> **Work instructions**
Search the listing for the string "click". Copy every line that has it.
•••
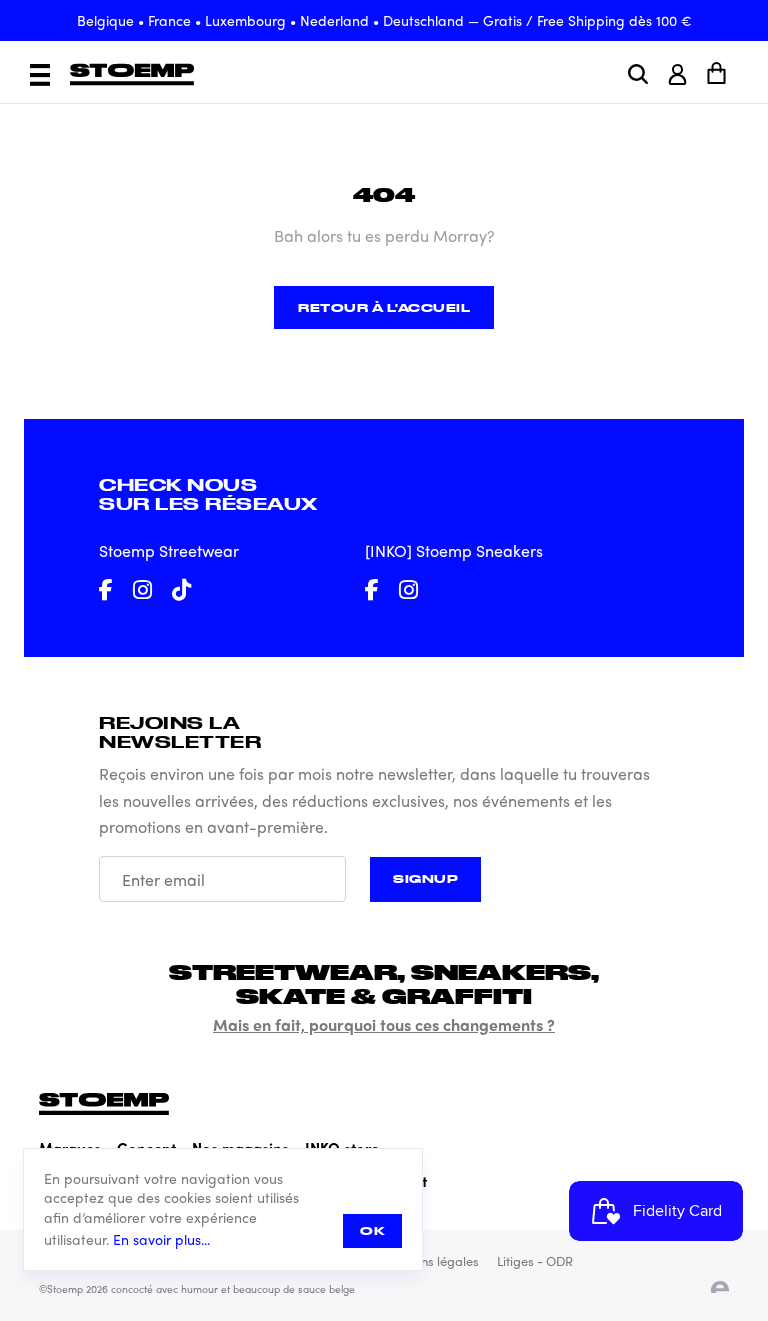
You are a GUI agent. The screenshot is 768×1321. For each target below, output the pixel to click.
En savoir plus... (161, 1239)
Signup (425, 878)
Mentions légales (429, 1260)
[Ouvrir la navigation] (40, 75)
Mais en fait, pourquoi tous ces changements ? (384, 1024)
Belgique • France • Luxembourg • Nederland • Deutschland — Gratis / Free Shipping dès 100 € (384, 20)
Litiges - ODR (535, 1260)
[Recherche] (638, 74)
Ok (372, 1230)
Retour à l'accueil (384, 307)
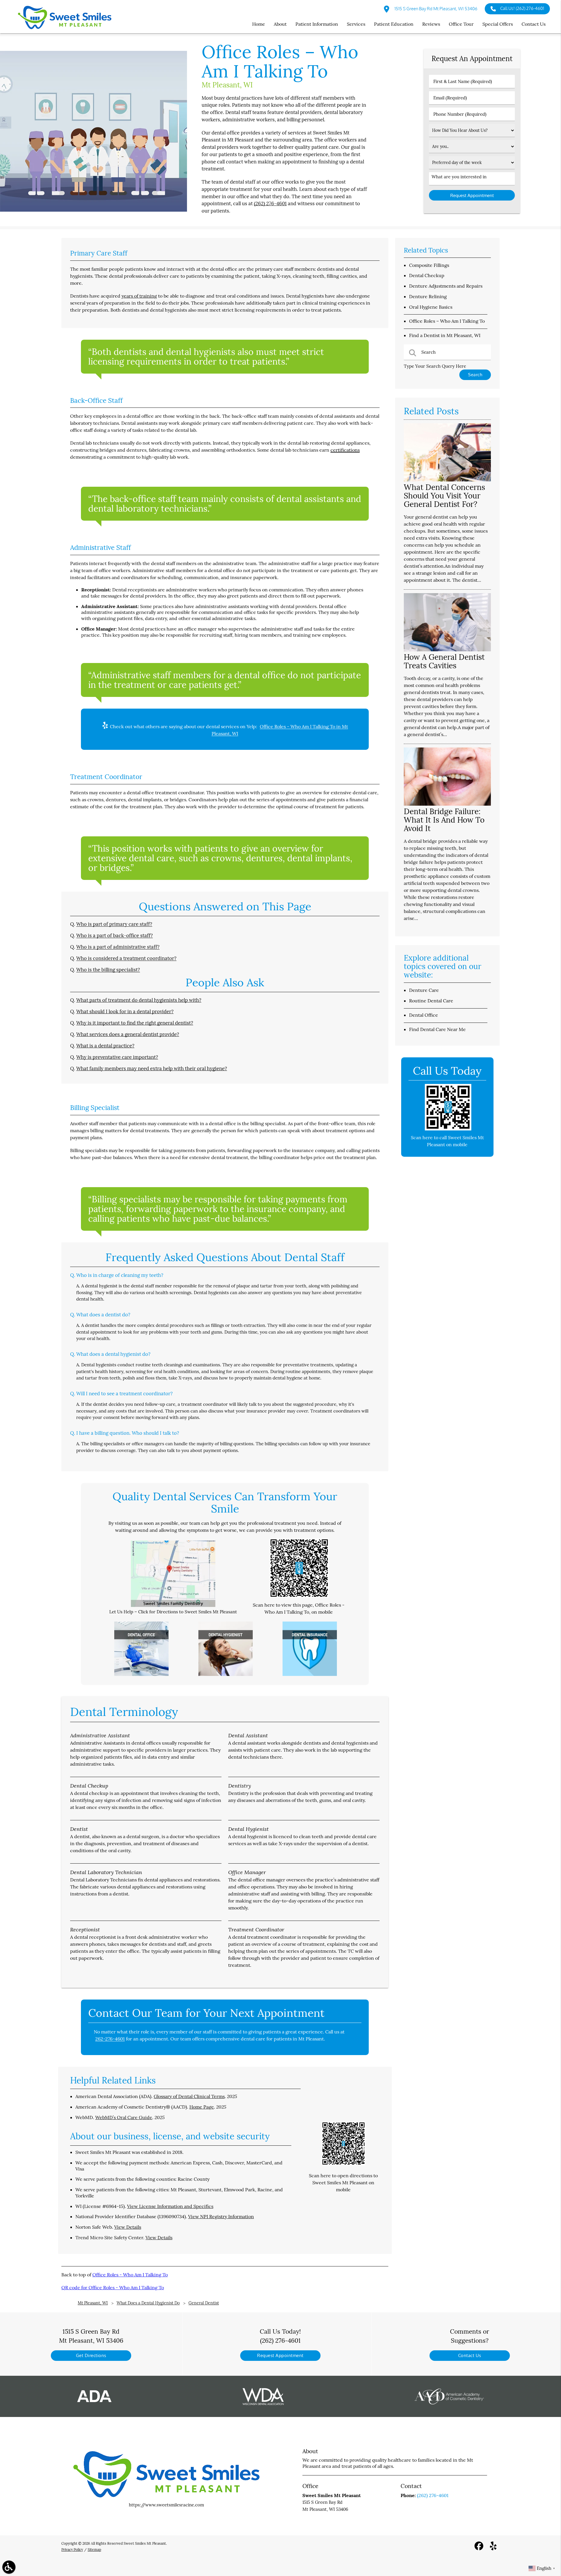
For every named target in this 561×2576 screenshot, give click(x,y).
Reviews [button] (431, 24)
•••
> **Response for this exercise**
You are a GUI agent. The screenshot is 768×1321. For each target below, output the pixel to click.
For every named target in this 561×2576 screenshot, give click(x,y).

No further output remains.